Activity - Below are some records. Write out exactly their lines from the one with "Viewport: 1568px width, 578px height." through the one with "the Ghi chú", and leave the pictures behind.

Extracted material -
* * * * *
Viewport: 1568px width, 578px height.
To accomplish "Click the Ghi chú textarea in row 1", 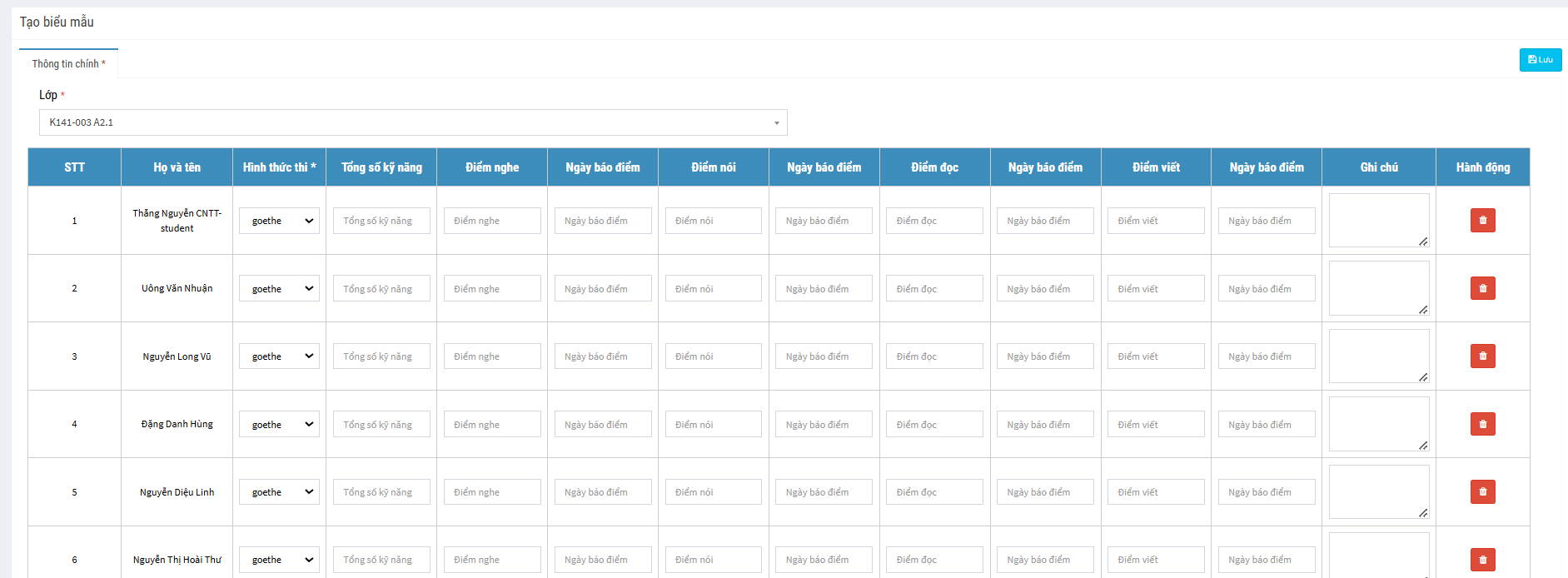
* * * * *
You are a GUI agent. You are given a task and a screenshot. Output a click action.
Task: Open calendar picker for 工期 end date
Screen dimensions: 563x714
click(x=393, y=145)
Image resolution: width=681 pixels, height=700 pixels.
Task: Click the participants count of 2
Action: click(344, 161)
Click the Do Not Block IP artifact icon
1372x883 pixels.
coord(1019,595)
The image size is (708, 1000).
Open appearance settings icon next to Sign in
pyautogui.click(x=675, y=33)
* * * * *
Answer space -
Viewport: 1568px width, 578px height.
To accomplish "Click the Ghi chú textarea in row 1", 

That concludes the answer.